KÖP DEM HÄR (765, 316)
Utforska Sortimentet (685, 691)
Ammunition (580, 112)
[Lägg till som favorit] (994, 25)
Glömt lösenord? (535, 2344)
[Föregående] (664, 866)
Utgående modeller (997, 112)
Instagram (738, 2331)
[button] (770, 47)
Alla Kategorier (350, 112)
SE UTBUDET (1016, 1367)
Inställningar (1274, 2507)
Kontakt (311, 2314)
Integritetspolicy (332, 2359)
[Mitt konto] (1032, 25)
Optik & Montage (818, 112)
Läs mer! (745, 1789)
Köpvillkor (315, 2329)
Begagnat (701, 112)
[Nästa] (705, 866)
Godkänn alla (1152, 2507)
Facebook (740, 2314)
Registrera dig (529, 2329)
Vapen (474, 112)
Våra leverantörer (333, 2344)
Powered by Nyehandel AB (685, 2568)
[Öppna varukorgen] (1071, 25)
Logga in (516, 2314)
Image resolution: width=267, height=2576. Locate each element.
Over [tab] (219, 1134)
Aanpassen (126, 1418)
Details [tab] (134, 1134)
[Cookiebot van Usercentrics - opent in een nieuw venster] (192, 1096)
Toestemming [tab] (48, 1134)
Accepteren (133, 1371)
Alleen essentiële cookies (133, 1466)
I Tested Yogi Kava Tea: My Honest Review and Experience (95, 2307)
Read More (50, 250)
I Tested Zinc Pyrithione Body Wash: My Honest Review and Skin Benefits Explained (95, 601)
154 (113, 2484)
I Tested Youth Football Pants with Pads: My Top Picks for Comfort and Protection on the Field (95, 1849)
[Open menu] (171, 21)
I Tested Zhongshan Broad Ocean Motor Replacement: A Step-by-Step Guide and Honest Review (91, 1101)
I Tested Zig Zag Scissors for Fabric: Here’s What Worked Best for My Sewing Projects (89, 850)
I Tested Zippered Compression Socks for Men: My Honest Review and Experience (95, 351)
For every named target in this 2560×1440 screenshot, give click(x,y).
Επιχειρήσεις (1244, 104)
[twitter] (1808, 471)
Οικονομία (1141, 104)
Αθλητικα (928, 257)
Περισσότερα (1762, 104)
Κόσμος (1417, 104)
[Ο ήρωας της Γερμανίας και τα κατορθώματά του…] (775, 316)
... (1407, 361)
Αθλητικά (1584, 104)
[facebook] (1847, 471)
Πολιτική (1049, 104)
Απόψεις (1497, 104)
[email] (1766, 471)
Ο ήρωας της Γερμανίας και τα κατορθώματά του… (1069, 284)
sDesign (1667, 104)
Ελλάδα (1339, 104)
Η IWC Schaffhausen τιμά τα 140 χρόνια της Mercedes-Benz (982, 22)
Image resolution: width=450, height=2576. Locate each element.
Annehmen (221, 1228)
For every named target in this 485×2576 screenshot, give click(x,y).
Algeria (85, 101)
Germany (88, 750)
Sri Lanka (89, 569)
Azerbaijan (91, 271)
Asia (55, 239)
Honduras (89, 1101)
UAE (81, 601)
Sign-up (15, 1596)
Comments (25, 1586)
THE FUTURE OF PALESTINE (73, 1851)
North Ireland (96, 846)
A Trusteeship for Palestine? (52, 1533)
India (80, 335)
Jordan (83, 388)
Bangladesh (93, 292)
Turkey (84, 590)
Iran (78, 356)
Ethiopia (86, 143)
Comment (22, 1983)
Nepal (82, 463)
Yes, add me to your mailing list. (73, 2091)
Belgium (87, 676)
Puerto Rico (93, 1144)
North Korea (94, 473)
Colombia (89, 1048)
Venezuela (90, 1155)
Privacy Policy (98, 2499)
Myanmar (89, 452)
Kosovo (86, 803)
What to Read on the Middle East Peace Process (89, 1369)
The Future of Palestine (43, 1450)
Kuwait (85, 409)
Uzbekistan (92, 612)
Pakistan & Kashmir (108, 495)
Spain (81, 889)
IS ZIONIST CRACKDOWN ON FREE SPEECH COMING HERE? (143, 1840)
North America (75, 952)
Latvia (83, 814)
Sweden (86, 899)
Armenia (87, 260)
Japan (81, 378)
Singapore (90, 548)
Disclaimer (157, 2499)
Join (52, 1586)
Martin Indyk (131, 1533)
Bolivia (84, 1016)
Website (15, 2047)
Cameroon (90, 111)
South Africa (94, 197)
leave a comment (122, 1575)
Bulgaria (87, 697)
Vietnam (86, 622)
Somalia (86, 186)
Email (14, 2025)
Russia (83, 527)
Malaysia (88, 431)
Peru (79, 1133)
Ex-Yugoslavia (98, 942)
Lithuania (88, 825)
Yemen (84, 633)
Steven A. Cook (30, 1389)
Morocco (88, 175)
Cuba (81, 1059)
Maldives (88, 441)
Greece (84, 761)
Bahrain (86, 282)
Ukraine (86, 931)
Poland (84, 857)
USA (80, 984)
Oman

§ §

• **Task to carry out**: Report each line above that includes the string "Γερμανίας".

• **Written solution**:
[Ο ήρωας της Γερμανίας και τα κατορθώματά του…] (775, 316)
Ο ήρωας της Γερμανίας και τα κατορθώματά του… (1069, 284)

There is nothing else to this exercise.